The rain just keeps coming down in the state of Texas. More evacuations have been ordered as rivers in the state swell. Meanwhile, residents are trying to clean up from the massive storms that passed through last weekend. In the city of Houston, thousands are dealing with flooded homes and cars. Carrie Feibel from Houston Public Media followed one family's grueling cleanup.

CARRIE FEIBEL, BYLINE: Rebecca and Roy Sillitoe live in a four-bedroom ranch home in Houston's Meyerland neighborhood.

ROY SILLITOE: Welcome to our devastation.

FEIBEL: The house faces Brays Bayou. Early Tuesday, the river rose over its banks and crossed the dark street. As their two kids slept, the Sillitoes watched water spill under the doors. At first, they were in denial.

REBECCA SILLITOE: We thought we could stop it with towels and blankets, and we were doing our best. He had buckets and was trying to fill up the tubs. But all of a sudden, just the water came in fast.

FEIBEL: Rebecca started grabbing photos and artwork and other family treasures.

REBECCA SILLITOE: And I just went into super save-our-stuff mode and our kids' stuff. I just thought, if we weren't going to be living here anymore or if it would be a long time, I wanted our kids to have their toys and their stuffed animals and their books. So I just started putting everything up as high as I could.

FEIBEL: The water came up about two feet and stayed there until dawn. The family left. Roy said when they came back home, they weren't sure what exactly to do.

ROY SILLITOE: I guess dry it out. To be honest, I'm really not sure. We grew up in Canada, and floods is not really a thing in Western Canada.

FEIBEL: Roy is a neuroscientist who loves the outdoors. He was using his camping knife to rip up the soggy living room carpet.

FEIBEL: Rebecca was walking around in rubber boots, balancing an open laptop on her arm. They're lucky. They had flood insurance through FEMA, the Federal Emergency Management Agency.

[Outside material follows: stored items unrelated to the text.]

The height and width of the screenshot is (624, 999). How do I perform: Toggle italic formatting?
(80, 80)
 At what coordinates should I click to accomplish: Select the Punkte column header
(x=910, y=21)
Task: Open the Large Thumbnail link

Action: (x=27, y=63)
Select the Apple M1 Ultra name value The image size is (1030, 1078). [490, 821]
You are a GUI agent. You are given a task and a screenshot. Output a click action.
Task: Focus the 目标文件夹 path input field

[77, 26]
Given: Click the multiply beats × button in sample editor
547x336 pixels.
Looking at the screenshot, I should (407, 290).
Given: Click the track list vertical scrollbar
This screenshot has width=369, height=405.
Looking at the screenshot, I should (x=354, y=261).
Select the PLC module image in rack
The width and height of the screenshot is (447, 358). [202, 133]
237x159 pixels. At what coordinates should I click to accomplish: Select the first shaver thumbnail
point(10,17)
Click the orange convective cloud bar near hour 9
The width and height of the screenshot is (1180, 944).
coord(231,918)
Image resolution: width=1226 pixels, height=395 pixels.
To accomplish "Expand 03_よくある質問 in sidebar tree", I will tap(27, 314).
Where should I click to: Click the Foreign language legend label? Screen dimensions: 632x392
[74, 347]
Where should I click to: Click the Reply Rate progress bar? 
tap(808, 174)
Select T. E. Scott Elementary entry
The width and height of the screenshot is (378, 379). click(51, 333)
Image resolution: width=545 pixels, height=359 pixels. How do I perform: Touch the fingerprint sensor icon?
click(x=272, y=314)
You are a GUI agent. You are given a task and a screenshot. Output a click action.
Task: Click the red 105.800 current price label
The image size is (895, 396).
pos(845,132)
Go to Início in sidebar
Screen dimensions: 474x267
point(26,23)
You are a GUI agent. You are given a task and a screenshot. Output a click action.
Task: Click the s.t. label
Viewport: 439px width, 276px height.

REBECCA SILLITOE: The FEMA program is very bare-bones. We have to fill out a full spreadsheet with make, model, year we bought the piece, what the replacement cost would be for every single item. I've been doing that all morning.

FEIBEL: Friends began arriving with suitcases and boxes. Rebecca showed them what was dry and needed to be taken away before it got moldy.

REBECCA SILLITOE: Oh, these are saved. Again, more pillows that can be saved.

UNIDENTIFIED WOMAN: OK, I can go get garbage bags.

FEIBEL: The worst part was losing family heirlooms. Rebecca pointed to a wooden cabinet in the living room, its bottom half swollen and buckled.

REBECCA SILLITOE: I - unfortunately, I think I lost my grandparent's cabinet, which is - we don't have much of value, like monetary value. But I couldn't save that, and that's an emotional piece.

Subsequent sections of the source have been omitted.